|
From: Doug C. <cu...@ap...> - 2008-04-08 20:29:32
|
Ning Li wrote: > I thought only the master writes to Zookeeper. Hosts read from Zookeeper. > We should still have a light-weight master, no? Which keeps track of > the heartbeats from the hosts, detects host failures and responds > accordingly, and decides state changes (add/remove nodes) when > appropriate... As a thought experiment, I'm trying to see whether, with Zookeeper, we actually need such a master. We could replace heartbeats with an ephemeral file per node containing its status. (Ephemeral files disappear if their owner goes offline.) Any host could (a) grab a lock; (b) analyze the ring for potential add/removes; (c) post these requests to a directory.

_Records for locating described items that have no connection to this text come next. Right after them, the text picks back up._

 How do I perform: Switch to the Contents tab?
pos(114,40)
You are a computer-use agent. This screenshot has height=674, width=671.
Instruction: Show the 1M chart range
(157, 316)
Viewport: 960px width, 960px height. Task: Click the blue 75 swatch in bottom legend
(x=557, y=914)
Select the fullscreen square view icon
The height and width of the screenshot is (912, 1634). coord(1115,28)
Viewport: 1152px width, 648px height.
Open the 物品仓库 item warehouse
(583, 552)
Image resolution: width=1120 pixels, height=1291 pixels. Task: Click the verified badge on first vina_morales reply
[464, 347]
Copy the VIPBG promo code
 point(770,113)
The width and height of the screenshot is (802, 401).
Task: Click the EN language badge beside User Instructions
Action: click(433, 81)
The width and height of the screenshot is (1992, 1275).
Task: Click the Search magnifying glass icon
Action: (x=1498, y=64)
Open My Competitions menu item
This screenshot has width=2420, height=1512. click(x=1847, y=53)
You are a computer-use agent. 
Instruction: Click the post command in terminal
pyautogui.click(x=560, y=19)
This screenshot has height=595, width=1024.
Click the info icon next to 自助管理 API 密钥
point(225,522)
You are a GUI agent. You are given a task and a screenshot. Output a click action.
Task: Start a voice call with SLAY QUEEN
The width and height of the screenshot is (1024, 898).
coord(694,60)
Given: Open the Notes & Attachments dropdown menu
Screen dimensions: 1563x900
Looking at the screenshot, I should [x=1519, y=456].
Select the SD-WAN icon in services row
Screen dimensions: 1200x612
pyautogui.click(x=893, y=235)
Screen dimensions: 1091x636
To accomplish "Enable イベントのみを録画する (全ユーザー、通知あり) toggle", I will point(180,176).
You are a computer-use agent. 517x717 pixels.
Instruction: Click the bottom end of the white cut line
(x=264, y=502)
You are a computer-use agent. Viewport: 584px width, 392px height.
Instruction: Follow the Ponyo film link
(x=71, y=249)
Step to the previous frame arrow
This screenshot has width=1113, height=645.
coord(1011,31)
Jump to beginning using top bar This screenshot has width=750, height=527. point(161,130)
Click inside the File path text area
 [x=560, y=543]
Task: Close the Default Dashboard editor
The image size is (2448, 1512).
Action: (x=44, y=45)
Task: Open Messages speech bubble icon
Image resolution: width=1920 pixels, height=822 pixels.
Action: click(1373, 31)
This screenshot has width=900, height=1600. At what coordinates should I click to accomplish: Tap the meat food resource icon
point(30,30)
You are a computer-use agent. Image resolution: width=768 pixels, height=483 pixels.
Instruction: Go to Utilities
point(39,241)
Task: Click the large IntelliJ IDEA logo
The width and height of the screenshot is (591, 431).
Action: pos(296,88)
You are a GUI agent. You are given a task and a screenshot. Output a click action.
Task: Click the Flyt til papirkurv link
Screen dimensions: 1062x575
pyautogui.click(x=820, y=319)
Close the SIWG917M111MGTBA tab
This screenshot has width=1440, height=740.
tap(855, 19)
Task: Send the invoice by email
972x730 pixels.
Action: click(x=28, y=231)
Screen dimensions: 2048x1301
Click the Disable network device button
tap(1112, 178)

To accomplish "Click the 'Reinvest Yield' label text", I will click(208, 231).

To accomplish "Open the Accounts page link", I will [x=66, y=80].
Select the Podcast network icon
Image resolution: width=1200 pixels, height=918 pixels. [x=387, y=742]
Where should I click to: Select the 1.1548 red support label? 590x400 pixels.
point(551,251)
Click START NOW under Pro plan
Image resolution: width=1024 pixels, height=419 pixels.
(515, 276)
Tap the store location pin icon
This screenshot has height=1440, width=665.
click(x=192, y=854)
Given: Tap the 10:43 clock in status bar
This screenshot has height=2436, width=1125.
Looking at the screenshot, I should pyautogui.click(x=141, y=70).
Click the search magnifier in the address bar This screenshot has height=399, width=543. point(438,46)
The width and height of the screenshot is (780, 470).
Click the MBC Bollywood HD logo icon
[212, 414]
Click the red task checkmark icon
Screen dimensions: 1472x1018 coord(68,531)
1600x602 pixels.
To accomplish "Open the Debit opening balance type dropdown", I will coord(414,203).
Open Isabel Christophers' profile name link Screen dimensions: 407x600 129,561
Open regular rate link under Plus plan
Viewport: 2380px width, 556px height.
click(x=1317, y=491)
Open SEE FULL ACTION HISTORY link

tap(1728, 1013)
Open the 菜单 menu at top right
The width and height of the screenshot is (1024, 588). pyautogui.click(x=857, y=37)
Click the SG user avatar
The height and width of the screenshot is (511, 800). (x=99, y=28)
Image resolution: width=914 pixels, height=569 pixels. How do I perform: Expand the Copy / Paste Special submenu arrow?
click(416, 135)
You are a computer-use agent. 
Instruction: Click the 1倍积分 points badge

In effect, getting the lock is master election, and while a node is doing this analysis, it is the master. But the master moves around: each host has a "master" thread, and remains "master" only during one analysis/action cycle. This analysis cycle should not be very compute or i/o intensive. The advantage of this is that we wouldn't have to explicitly test or otherwise engineer master failover, since it would be happening all the time. All global state would be redundantly stored in Zookeeper. Could this work? > In this example, say B synced with A to A's entry 11 and > with C to C's entry 12 (which includes adding doc X) before > it went offline. Because A expunged its log, now A's log > entry number starts from 21. B comes back online and > finds A's 21 is newer than last time B synced with it (11). > So B cannot recover but has to sync from scratch. My concern was that A might try to sync from B and get stale data. I think you're arguing that B should not go online, accepting sync requests, until it has itself sync'd with its neighbors. In this case, incremental sync would fail and B would sync from scratch, removing any stale adds. How does this work at system startup? How does B know not to go online, providing its stale adds, yet A is permitted to provide its data? Perhaps, at startup a node can respond to requests for its first log entry number, but refuse requests for the logs themselves. Then B can see that it must reload, and refuse requests from A to sync until reload is complete. Does that work? Doug |